Que reste-t-il de la réforme fiscale Morneau?
La réforme fiscale proposée l’année dernière par Bill Morneau avait été accueillie par une levée de boucliers. Depuis, elle a subi de nombreux changements et n’a plus du tout le même visage. Qu’en reste-t-il au juste?
Le ministre Morneau avait jeté un pavé dans la marre, en juillet 2017, en proposant une série de changements pour que «chacun paie sa juste part» au Canada.
Il voulait notamment mettre un frein à l’utilisation de certaines méthodes de planification fiscale tout à fait légales (mais qualifiées d’injustes par Ottawa) qui permettent à des entrepreneurs et à des professionnels dotés de revenus élevés de payer moins d’impôts.
Depuis, la grogne a monté, des consultations ont été menées et plusieurs changements ont été annoncés, tellement qu’on peine à s’y retrouver. Voici donc un survol de l’état de la réforme à l’heure actuelle.
La première mouture de la réforme Morneau visait à mettre en échec les placements passifs, une échappatoire fiscale qui permet d’accumuler de l’argent dans une société (et donc de payer moins d’impôts) sans pour autant que cet argent serve à la faire croître.
Ce pilier de la réforme avait été particulièrement controversé parce qu’il s’en prenait à un outil utilisé par de nombreux professionnels et entrepreneurs pour se monter un fonds de retraite, pour financer un congé de maternité (ou de maladie) ou pour se préparer à faire face à des années difficiles.

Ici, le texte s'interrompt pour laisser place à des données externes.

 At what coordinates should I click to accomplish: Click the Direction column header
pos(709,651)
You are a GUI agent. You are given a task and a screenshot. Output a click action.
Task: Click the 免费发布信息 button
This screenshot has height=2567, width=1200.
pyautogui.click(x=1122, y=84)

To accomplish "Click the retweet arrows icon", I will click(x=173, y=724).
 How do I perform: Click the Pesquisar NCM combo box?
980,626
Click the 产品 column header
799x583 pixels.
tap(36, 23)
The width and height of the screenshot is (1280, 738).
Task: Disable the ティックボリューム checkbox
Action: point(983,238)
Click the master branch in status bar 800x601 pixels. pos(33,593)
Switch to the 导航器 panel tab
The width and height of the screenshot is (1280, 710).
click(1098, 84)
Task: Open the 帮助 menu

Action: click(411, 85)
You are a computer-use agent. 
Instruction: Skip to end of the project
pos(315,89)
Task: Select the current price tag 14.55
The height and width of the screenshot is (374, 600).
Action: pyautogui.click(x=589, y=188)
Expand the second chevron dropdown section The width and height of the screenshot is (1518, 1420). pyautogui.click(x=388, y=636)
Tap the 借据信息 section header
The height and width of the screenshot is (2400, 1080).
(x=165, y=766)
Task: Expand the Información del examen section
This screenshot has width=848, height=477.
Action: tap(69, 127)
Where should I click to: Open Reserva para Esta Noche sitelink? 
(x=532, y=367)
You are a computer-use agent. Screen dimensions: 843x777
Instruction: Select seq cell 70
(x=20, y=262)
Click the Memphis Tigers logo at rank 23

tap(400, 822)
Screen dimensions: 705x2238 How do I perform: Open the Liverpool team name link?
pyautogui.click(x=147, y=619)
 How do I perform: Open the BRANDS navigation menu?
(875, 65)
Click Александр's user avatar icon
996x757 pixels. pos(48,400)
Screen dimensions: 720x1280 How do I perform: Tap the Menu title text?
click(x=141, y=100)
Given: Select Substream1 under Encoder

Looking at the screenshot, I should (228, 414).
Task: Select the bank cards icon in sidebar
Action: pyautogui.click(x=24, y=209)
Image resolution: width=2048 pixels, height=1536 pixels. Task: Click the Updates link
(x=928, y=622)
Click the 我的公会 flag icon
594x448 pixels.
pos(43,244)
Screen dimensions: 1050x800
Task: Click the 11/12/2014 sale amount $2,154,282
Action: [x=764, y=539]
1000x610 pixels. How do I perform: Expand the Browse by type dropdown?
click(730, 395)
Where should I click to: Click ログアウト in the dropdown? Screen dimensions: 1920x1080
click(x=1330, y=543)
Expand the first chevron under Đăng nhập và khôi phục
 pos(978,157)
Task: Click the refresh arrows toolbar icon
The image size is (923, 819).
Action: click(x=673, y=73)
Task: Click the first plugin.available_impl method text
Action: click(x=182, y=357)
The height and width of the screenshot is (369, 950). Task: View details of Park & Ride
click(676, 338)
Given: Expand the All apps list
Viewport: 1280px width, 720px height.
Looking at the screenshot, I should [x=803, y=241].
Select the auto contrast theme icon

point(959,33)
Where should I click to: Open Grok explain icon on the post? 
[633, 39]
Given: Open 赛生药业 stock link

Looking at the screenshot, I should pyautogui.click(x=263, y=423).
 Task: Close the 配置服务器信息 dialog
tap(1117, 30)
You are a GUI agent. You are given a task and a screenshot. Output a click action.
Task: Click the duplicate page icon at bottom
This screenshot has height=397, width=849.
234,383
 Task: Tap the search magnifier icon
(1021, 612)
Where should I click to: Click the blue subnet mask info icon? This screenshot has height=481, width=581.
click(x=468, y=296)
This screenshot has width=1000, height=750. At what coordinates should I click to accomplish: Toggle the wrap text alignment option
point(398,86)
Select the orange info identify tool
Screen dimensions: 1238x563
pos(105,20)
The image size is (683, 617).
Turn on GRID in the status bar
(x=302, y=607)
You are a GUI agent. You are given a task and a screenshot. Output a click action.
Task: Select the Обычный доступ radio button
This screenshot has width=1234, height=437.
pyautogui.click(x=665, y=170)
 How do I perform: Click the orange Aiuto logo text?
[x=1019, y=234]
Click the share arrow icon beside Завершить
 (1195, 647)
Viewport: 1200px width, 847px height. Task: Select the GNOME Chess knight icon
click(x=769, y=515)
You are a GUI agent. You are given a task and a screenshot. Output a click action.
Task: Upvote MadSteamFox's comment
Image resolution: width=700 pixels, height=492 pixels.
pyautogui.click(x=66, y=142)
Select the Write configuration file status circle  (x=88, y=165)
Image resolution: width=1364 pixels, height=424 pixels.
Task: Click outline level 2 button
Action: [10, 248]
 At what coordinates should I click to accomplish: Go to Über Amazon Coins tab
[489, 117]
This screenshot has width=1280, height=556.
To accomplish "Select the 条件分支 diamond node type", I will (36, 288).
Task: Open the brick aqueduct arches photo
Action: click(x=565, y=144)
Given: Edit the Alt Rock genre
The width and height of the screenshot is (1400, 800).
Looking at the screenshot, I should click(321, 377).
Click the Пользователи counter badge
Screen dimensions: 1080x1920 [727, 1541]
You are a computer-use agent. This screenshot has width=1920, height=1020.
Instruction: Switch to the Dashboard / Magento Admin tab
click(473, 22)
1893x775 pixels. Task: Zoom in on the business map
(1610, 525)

En octobre dernier, Bill Morneau a plié. Il a alors annoncé qu’un taux avantageux allait continuer à s’appliquer aux premiers 50 000$ de revenus générés annuellement par des placements passifs. Concrètement, cela permet aux entrepreneurs de se monter une réserve de 1 000 000$ (avec un rendement de 5% par année) sans être pénalisés.
Les détails techniques ont été annoncés mardi dernier dans le budget fédéral 2018-2019. En gros, au-delà du seuil de 50 000$ par année, le montant de revenu admissible au taux d’imposition des PME sera réduit progressivement.
Cet outil permet à des propriétaires de sociétés privées de répartir leurs revenus au sein de leur famille, plus précisément aux membres qui gagnent moins (et dont les revenus sont donc moins taxés), afin de payer moins d’impôts.
La première version de la réforme prévoyait serrer la vis à ceux qui reçoivent un salaire déraisonnable pour leur contribution à l’entreprise. En décembre, face à la grogne, le ministre des Finances a mis de l’eau dans son vin et annoncé une simplification des critères.
Par exemple, pour que la contribution d’un adulte de 18 ans ou plus soit considérée comme «importante» (et qu’il ne soit pas pénalisé), il doit désormais travailler au moins 20 heures par semaine en moyenne au sein de l’entreprise.
Le troisième pilier de la réforme Morneau visait à freiner la conversion de surplus de sociétés en gains en capital (puisqu’ils sont imposés à un taux inférieur). Il a été abandonné en octobre dernier par le gouvernement fédéral.
La proposition de mettre la hache dans l’exonération cumulative des gains en capital –qui permet de multiplier, grâce à une fiducie familiale, les sommes libres d’impôts en cas de vente d’une entreprise– a elle aussi été abandonnée.